■ **ASSIGNMENT**:
Search for the word "agent" in the entries. Each line that holds it should be copied.

**** DATA RECORDS ****

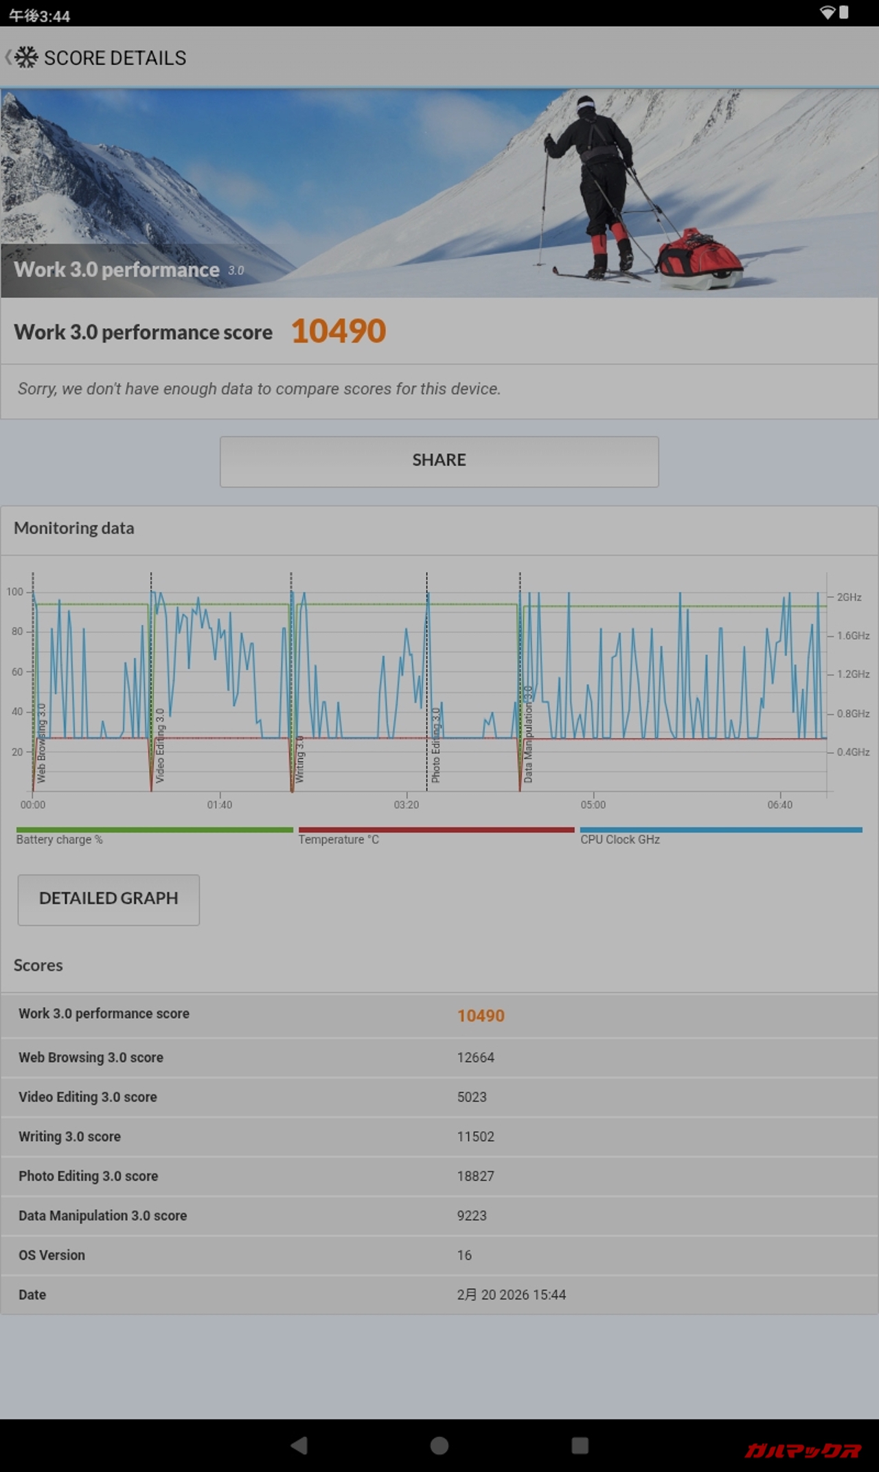Tap the Video Editing 3.0 graph marker
This screenshot has height=1472, width=879.
coord(159,746)
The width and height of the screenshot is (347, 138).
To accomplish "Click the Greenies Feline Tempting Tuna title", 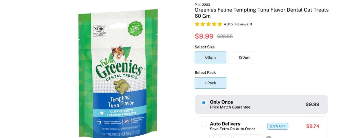I will point(262,13).
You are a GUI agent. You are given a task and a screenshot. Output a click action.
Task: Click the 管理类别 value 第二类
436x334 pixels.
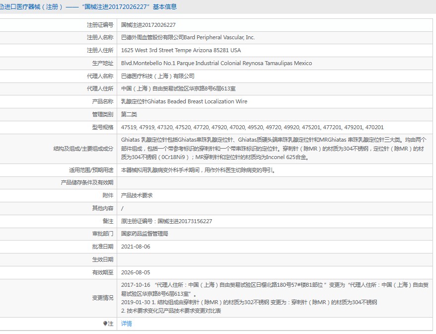click(129, 114)
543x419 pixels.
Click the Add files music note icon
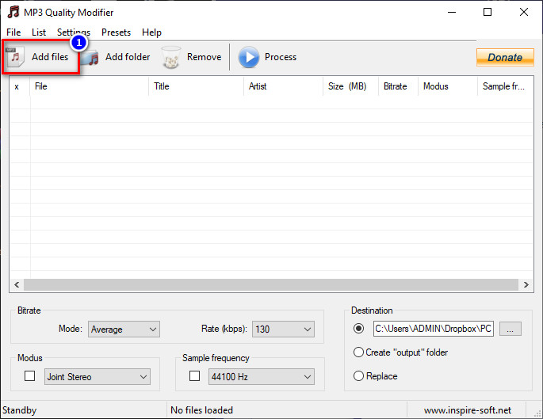pos(15,57)
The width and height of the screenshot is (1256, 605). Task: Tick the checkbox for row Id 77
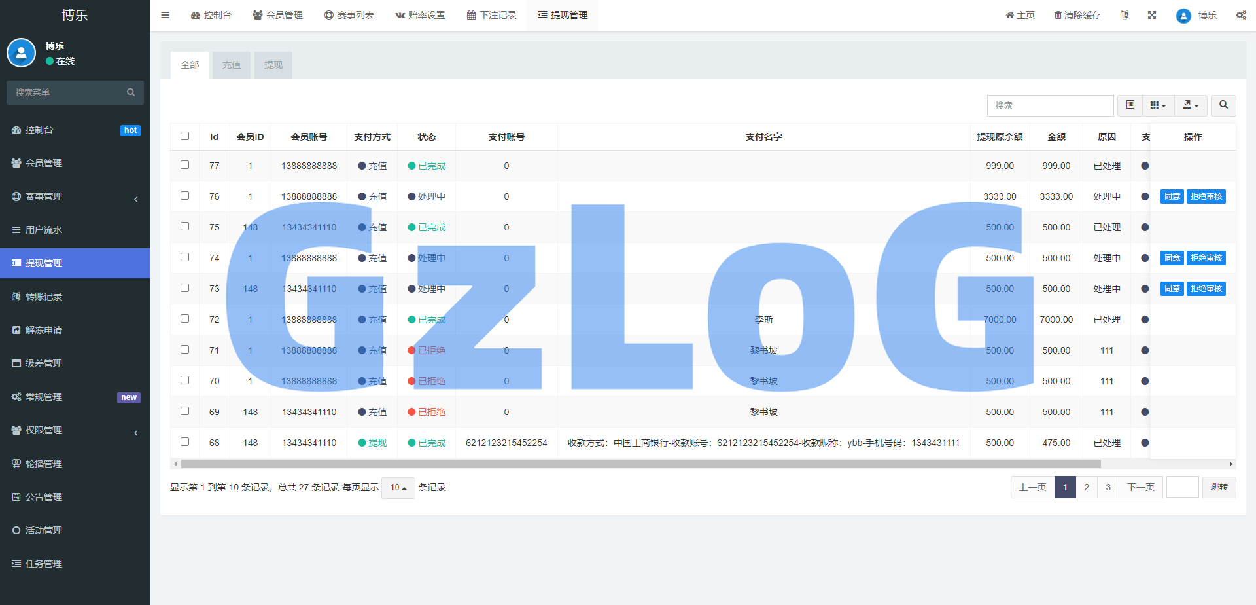tap(184, 165)
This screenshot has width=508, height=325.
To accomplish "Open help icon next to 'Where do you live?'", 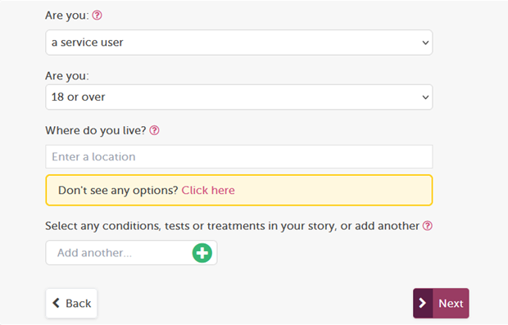I will tap(154, 130).
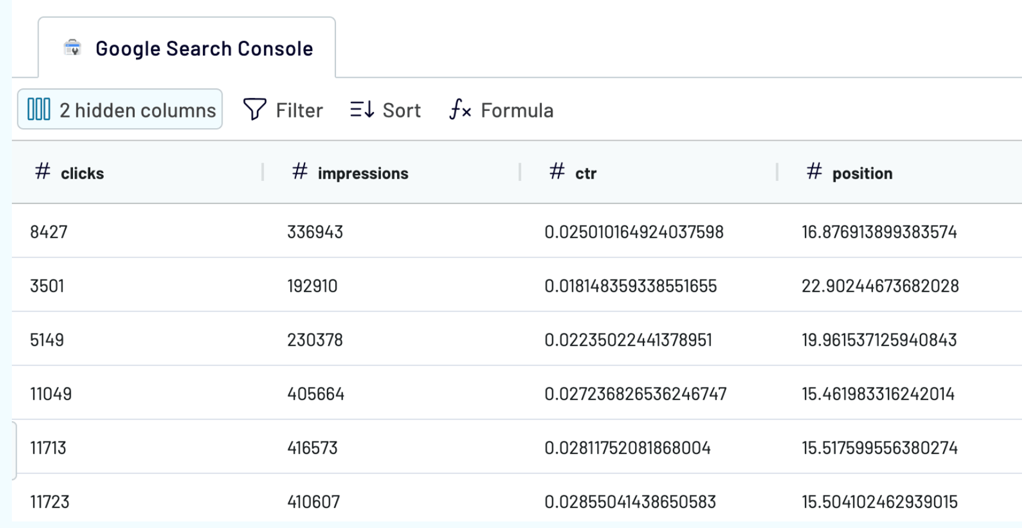Click the number type icon for position
1022x528 pixels.
click(x=814, y=172)
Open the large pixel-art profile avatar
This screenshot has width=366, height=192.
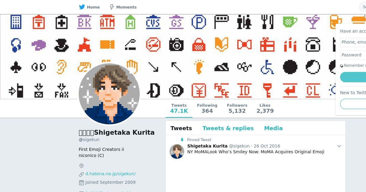(109, 94)
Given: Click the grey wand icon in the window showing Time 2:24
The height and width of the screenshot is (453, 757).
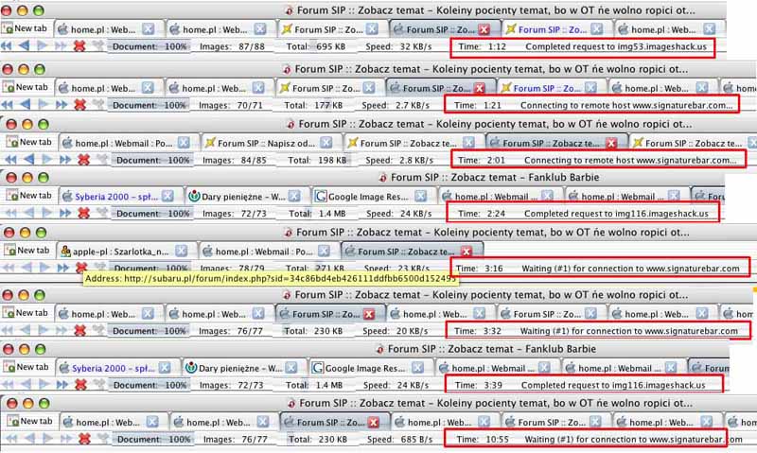Looking at the screenshot, I should tap(99, 214).
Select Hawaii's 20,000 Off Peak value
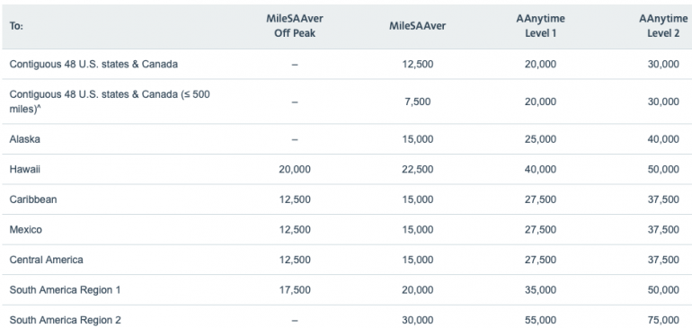The height and width of the screenshot is (328, 692). pos(295,169)
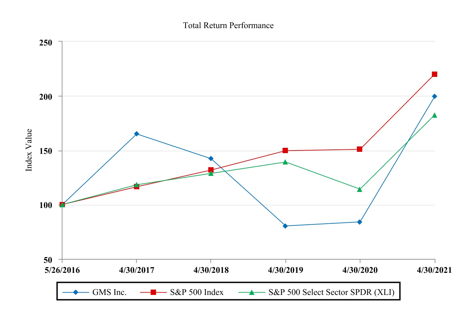Select GMS Inc. data point at 4/30/2017
The image size is (456, 321).
coord(137,134)
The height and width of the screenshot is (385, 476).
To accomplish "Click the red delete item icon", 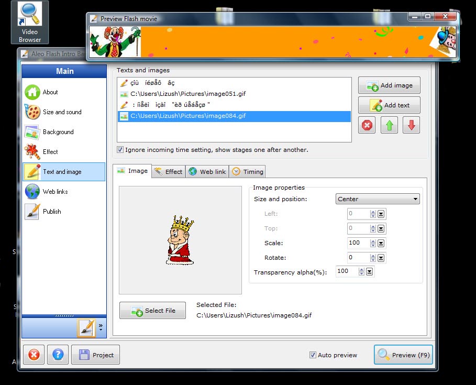I will pyautogui.click(x=367, y=126).
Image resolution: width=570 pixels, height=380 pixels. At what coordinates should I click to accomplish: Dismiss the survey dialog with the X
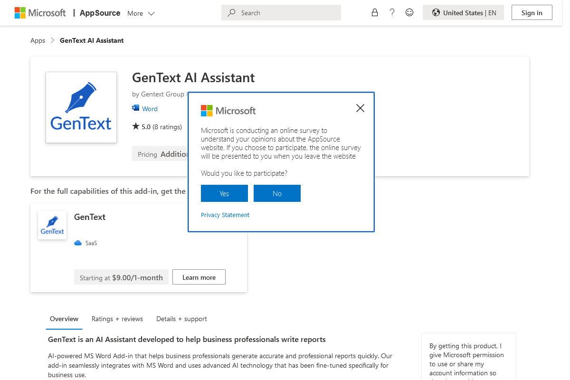[360, 108]

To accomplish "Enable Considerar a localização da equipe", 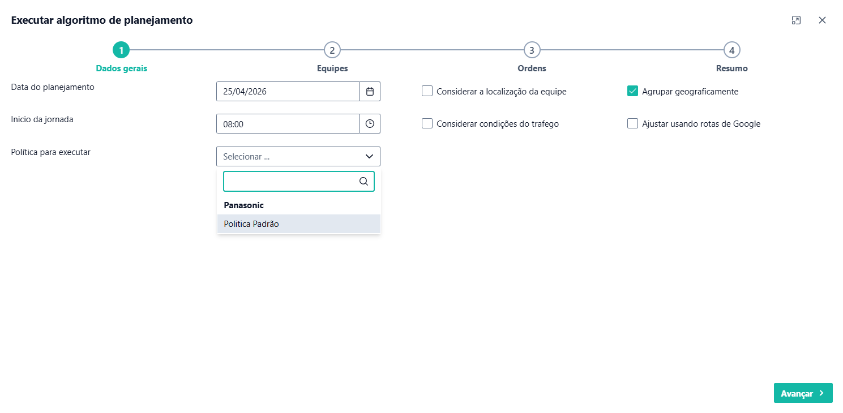I will coord(427,91).
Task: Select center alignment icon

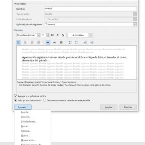Action: point(25,42)
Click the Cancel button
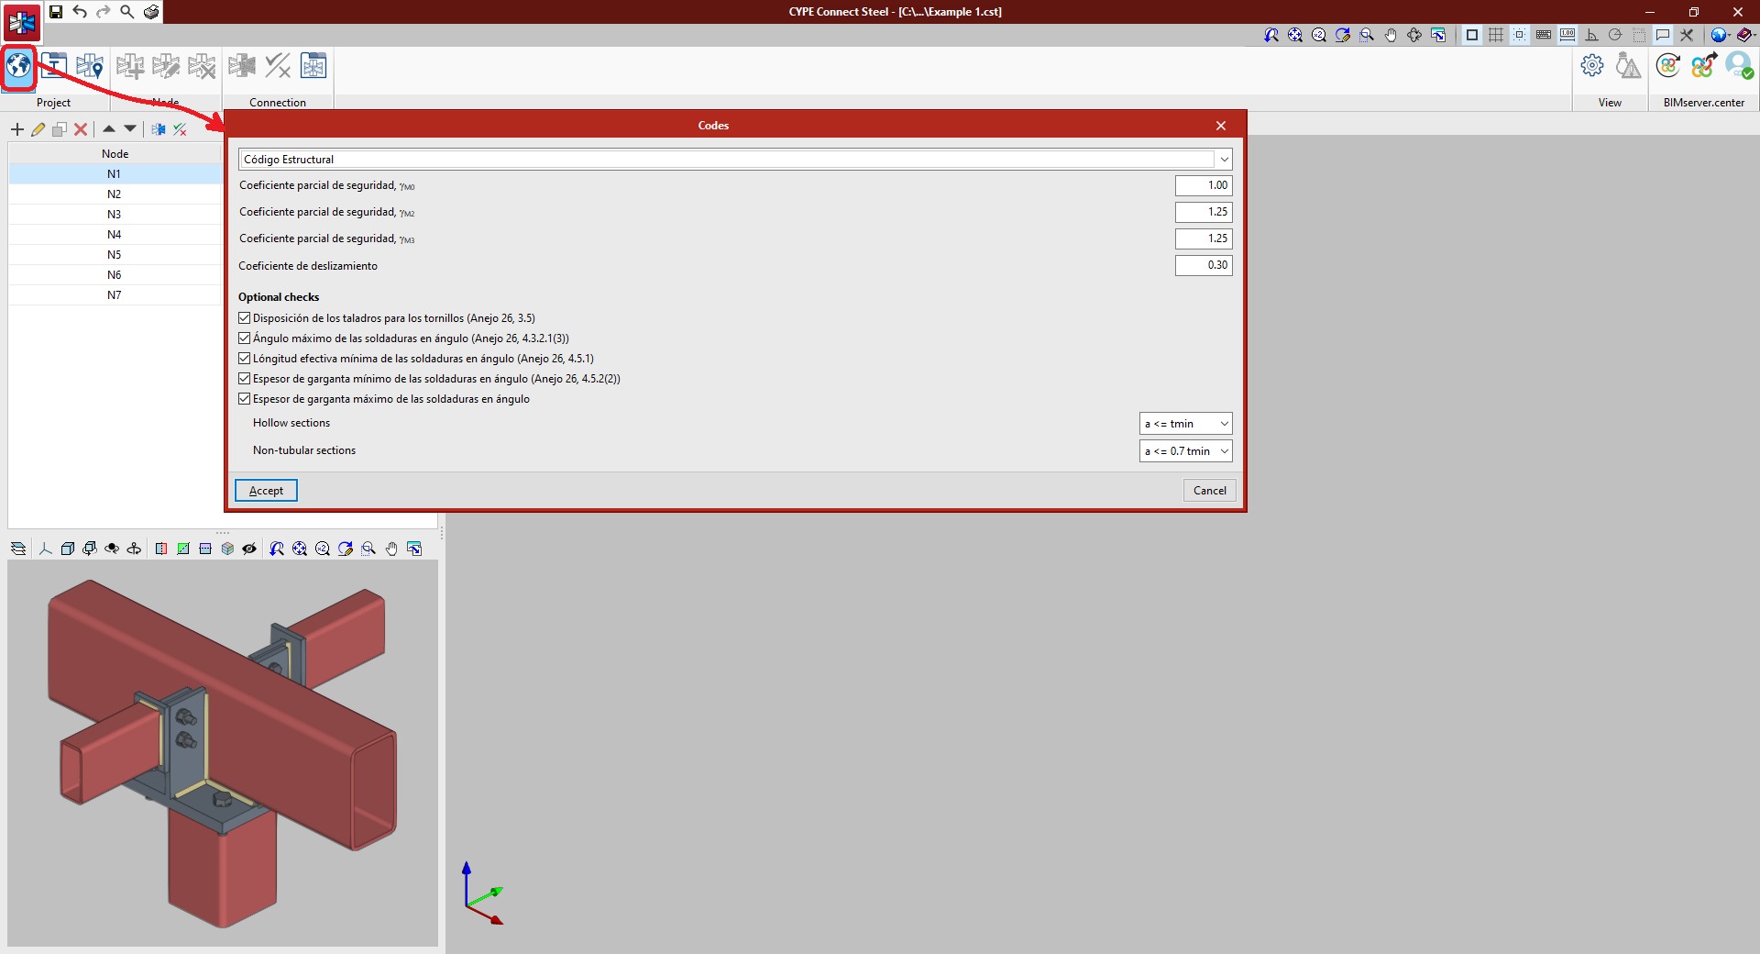The width and height of the screenshot is (1760, 954). pos(1209,491)
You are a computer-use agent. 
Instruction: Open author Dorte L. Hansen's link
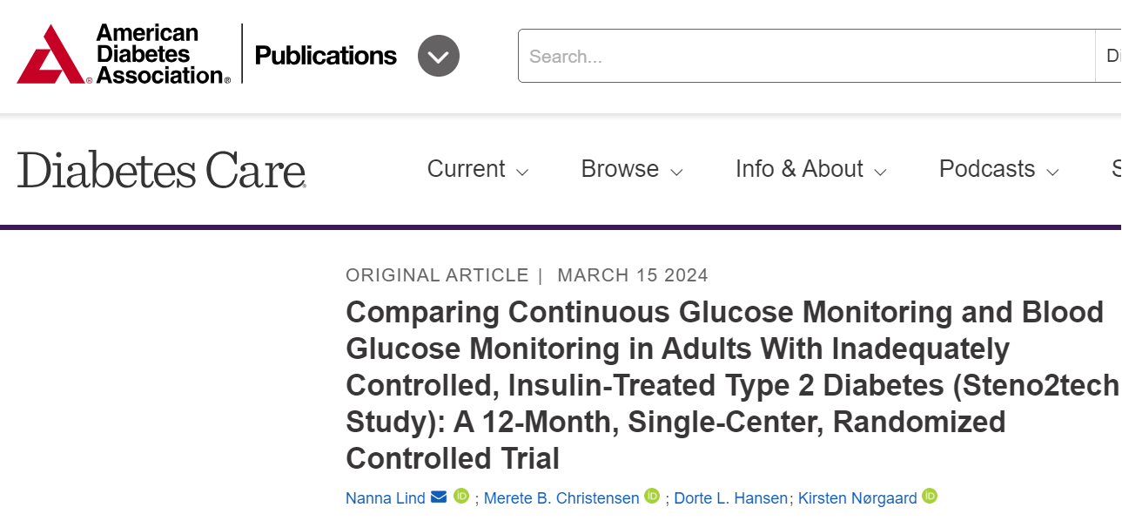(731, 498)
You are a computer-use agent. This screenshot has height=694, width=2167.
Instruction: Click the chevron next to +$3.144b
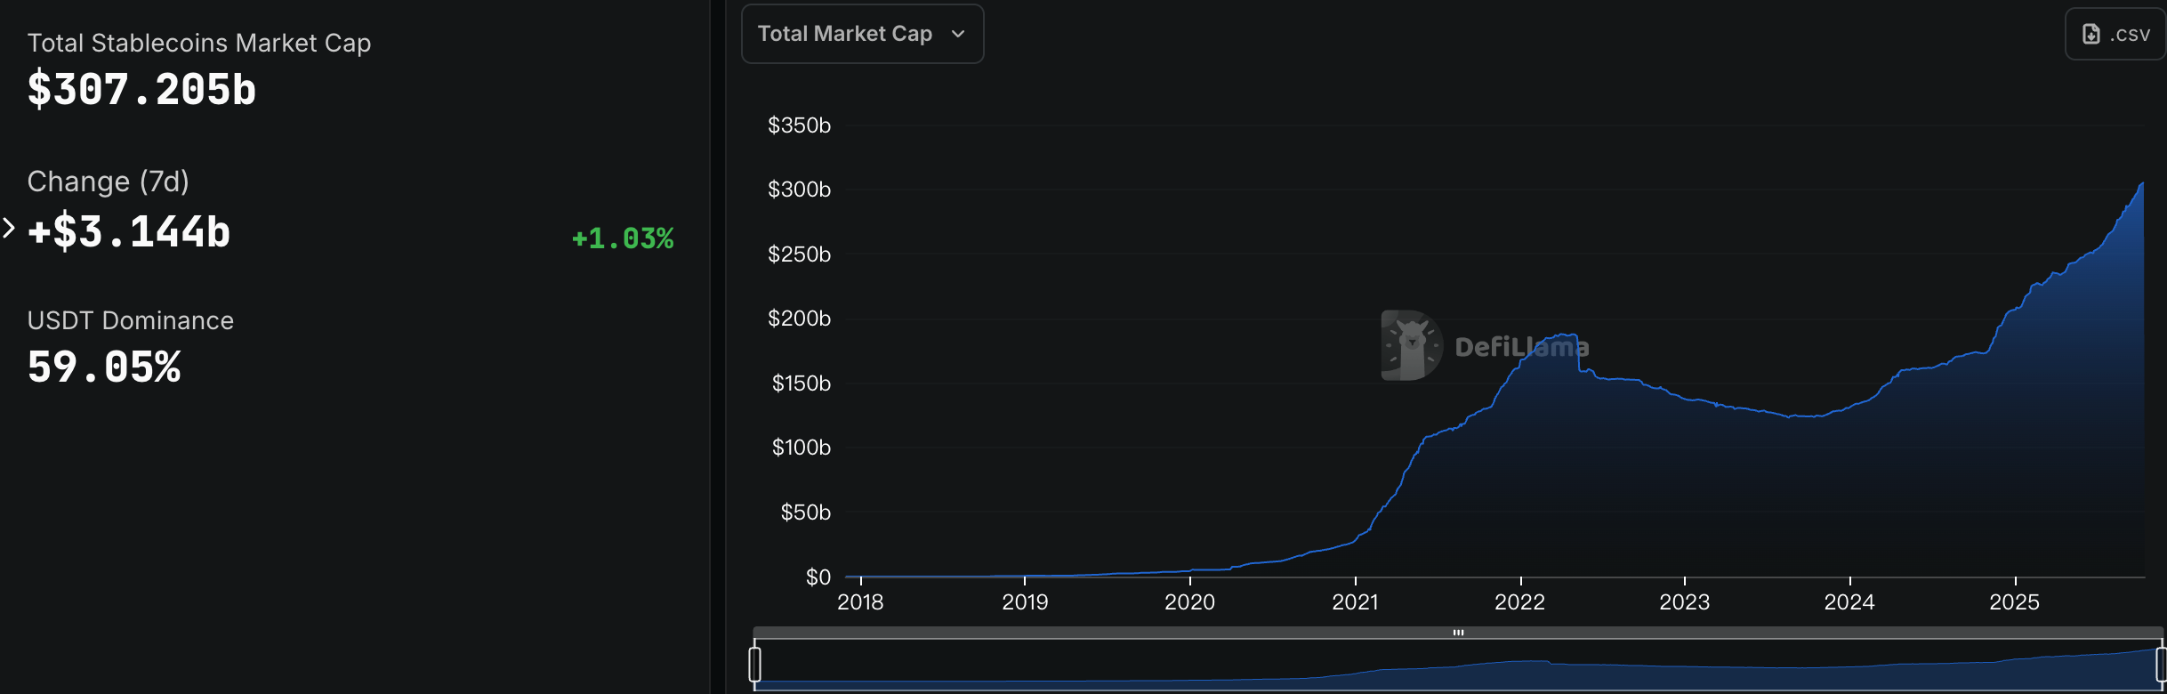tap(7, 229)
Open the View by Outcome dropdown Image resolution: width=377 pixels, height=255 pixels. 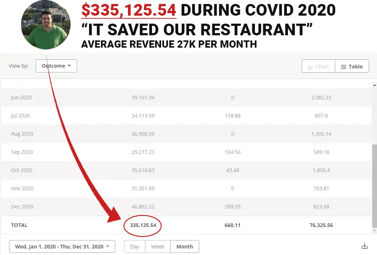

****

■ **THE ANSWER**:
You are a GUI agent. You are given a task and a screenshot. Output a click action.
You are a computer-use agent. 
You are a computer-use agent. This screenshot has height=694, width=2167.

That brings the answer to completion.